Stored data:
● ● ● ● ● ● ●

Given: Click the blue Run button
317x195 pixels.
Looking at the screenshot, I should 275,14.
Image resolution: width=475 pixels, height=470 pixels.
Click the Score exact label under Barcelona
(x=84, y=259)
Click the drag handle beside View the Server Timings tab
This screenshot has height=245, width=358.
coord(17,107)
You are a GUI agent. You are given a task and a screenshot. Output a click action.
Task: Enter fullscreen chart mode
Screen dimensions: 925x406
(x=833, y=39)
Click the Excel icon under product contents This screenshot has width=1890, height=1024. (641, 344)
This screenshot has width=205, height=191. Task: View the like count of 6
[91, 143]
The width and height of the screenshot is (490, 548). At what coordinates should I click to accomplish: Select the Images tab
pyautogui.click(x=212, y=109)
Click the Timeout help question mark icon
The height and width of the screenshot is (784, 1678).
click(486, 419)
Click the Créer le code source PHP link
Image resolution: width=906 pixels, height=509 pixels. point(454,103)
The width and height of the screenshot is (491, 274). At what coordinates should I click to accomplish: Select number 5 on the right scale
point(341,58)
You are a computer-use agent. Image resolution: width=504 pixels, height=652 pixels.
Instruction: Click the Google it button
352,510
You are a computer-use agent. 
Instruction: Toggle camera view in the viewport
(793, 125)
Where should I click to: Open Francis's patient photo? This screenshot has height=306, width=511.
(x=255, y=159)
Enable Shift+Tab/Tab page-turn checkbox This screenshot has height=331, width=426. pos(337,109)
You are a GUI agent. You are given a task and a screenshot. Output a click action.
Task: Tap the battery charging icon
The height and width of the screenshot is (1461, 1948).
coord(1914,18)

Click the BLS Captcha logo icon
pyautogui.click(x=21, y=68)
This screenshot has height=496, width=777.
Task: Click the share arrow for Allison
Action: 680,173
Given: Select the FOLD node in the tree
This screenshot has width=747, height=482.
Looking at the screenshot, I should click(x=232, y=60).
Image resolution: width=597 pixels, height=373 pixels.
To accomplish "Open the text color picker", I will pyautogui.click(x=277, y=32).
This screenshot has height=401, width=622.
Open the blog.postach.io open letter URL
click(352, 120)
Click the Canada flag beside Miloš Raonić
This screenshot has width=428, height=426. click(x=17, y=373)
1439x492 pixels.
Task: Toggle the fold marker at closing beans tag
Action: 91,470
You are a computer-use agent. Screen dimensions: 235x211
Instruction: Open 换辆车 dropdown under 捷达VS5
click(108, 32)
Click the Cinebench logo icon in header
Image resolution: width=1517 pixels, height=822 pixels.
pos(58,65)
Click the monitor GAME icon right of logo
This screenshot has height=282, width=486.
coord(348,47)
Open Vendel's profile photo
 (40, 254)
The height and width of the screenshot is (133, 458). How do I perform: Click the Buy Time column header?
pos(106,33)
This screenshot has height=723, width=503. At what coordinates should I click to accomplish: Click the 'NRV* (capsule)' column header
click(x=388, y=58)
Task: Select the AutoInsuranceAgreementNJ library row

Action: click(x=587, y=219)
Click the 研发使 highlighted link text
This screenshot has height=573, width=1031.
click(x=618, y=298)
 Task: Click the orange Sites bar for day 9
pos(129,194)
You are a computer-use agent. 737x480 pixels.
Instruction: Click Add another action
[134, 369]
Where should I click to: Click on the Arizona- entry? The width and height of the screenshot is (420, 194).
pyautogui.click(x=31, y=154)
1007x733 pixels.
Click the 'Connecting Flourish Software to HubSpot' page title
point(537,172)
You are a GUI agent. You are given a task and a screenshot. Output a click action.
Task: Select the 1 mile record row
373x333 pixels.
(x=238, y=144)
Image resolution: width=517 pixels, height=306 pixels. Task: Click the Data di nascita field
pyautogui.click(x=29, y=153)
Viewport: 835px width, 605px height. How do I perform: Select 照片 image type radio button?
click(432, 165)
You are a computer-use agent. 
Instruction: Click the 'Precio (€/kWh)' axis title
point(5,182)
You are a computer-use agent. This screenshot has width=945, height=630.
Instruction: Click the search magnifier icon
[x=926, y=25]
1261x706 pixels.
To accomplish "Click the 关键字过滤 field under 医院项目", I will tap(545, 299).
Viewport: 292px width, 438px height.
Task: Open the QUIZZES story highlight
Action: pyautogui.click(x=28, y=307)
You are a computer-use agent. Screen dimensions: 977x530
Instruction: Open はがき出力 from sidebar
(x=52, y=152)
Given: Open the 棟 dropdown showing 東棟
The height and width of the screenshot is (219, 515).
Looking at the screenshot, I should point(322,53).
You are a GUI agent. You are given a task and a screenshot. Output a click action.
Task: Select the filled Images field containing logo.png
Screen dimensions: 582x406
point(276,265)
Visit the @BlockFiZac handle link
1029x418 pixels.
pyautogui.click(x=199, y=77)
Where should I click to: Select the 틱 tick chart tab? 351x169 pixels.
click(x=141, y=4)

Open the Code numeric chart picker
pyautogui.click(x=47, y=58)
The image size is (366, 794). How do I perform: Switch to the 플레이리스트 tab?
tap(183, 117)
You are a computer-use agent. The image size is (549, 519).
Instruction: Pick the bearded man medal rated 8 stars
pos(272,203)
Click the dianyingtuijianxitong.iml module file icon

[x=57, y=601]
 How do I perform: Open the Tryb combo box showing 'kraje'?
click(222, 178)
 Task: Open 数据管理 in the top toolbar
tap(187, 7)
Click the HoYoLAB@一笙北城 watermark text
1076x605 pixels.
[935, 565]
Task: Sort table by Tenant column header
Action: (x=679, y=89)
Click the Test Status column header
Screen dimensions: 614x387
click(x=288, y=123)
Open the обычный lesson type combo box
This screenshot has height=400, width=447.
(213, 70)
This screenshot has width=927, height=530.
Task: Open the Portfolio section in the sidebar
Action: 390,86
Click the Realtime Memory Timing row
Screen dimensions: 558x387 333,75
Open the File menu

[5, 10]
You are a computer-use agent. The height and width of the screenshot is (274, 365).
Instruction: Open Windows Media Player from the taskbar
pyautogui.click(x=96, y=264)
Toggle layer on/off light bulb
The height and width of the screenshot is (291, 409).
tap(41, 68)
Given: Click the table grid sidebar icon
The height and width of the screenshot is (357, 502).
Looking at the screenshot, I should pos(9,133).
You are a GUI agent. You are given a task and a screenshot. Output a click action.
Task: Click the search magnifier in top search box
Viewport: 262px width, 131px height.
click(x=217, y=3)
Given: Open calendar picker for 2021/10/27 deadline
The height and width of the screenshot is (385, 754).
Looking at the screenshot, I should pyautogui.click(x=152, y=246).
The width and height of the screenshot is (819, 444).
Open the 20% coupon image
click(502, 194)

● ● ● ● ● ● ●

# Problem requirements:
In your answer, include only the lines above starting at the line that holds "Task: Select the filled" and ending at the line that holds "Task: Click the search", copied exactly.

# Answer area:
Task: Select the filled Images field containing logo.png
Screen dimensions: 582x406
point(276,265)
Visit the @BlockFiZac handle link
1029x418 pixels.
pyautogui.click(x=199, y=77)
Where should I click to: Select the 틱 tick chart tab? 351x169 pixels.
click(x=141, y=4)

Open the Code numeric chart picker
pyautogui.click(x=47, y=58)
The image size is (366, 794). How do I perform: Switch to the 플레이리스트 tab?
tap(183, 117)
You are a computer-use agent. The image size is (549, 519).
Instruction: Pick the bearded man medal rated 8 stars
pos(272,203)
Click the dianyingtuijianxitong.iml module file icon

[x=57, y=601]
 How do I perform: Open the Tryb combo box showing 'kraje'?
click(222, 178)
 Task: Open 数据管理 in the top toolbar
tap(187, 7)
Click the HoYoLAB@一笙北城 watermark text
1076x605 pixels.
[935, 565]
Task: Sort table by Tenant column header
Action: (x=679, y=89)
Click the Test Status column header
Screen dimensions: 614x387
click(x=288, y=123)
Open the обычный lesson type combo box
This screenshot has height=400, width=447.
(213, 70)
This screenshot has width=927, height=530.
Task: Open the Portfolio section in the sidebar
Action: 390,86
Click the Realtime Memory Timing row
Screen dimensions: 558x387 333,75
Open the File menu

[5, 10]
You are a computer-use agent. The height and width of the screenshot is (274, 365).
Instruction: Open Windows Media Player from the taskbar
pyautogui.click(x=96, y=264)
Toggle layer on/off light bulb
The height and width of the screenshot is (291, 409).
tap(41, 68)
Given: Click the table grid sidebar icon
The height and width of the screenshot is (357, 502).
Looking at the screenshot, I should pos(9,133).
You are a GUI agent. You are given a task and a screenshot. Output a click action.
Task: Click the search magnifier in top search box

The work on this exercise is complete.